Hacía mucho tiempo que no tenía unas vacaciones, así que decidí llevarme una bolsa entera de libros, no porque pensara que los podía llegar a leer todos, sino para tener varias opciones en caso de no entusiasmarme con alguno. Mi plan era, y fue, salir poco de noche y pasármela tirado el mayor tiempo posible, posición en la que la mejor compañía -sin contar a la de una mujer- es la de un libro. Estaba además intrigado por algo: en los dos últimos años leí mucho menos de mi promedio habitual y practicamente nada de ficción. En un principio lo atribuí al exceso de trabajo, pero me tenía un poco preocupado el haber perdido -aunque fuera temporalmente- esa capacidad de abstracción e inmersión imaginativa que sólo se consigue con la buena lectura, ese goce por el lenguaje. Al fin y al cabo, yo no sé lo que le hacen los años a esta afición. O tal vez ya me había leído todos los libros capaces de generar eso en mí.

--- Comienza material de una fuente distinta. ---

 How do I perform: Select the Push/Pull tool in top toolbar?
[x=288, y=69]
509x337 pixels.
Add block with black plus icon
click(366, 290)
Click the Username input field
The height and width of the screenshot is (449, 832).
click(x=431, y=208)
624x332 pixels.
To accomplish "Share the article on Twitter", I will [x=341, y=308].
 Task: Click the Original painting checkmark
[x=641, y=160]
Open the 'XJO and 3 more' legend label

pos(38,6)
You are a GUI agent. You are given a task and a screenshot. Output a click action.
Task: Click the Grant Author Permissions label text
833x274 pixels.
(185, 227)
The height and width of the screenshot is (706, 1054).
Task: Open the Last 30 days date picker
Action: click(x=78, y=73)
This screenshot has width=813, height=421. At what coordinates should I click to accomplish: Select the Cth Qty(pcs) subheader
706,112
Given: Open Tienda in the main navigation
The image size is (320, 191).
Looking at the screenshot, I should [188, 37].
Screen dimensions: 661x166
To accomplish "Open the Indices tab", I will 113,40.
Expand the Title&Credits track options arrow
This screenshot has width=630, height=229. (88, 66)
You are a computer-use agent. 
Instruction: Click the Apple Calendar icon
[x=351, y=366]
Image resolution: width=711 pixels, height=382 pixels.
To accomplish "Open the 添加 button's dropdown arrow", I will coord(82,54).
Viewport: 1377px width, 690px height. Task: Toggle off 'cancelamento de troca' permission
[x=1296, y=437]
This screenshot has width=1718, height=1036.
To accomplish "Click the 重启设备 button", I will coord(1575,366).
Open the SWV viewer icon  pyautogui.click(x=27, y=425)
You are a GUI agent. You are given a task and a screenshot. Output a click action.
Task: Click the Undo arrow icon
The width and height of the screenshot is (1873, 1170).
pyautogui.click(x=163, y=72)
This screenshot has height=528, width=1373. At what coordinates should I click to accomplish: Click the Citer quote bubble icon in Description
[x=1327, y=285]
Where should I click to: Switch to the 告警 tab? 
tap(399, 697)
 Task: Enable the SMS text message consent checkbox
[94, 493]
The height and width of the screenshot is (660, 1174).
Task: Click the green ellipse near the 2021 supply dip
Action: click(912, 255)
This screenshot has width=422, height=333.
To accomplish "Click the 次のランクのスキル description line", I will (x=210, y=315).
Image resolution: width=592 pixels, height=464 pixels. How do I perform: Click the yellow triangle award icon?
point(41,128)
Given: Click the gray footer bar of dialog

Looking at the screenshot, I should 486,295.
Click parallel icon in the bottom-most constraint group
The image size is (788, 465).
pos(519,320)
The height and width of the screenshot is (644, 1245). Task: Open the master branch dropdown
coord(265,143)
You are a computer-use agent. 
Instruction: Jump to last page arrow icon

Esta duda era y es una pelotudez, y a pesar de un pequeño aluvión de malas noticias que casi colapsan mis vacaciones, la segunda noche ya estaba fascinado con un libro, un reader recopilatorio de ensayos y algo de ficción de Susan Sontag, al que practicamente me devoré en la misma noche. En noches subsiguientes seguí con dos pequeños libros de cuentos de Machado de Assis y de Pirandello, entrándole de vez en cuando a una antología de poemas de Robert Creeley, todos ellos textos de una calidad casi inimaginable en el cada vez más pobre panorama de las letras actuales. Pero de todo lo que leí durante las vacaciones nada me impactó tanto como reencontrarme con un escritor que supo estar de moda y que supo ser despreciado cuando dejó de estarlo, y que en el medio fue uno de mis escritores favoritos aunque no fuera el más cool para mencionar en una charla. Me refiero al checo Milan Kundera.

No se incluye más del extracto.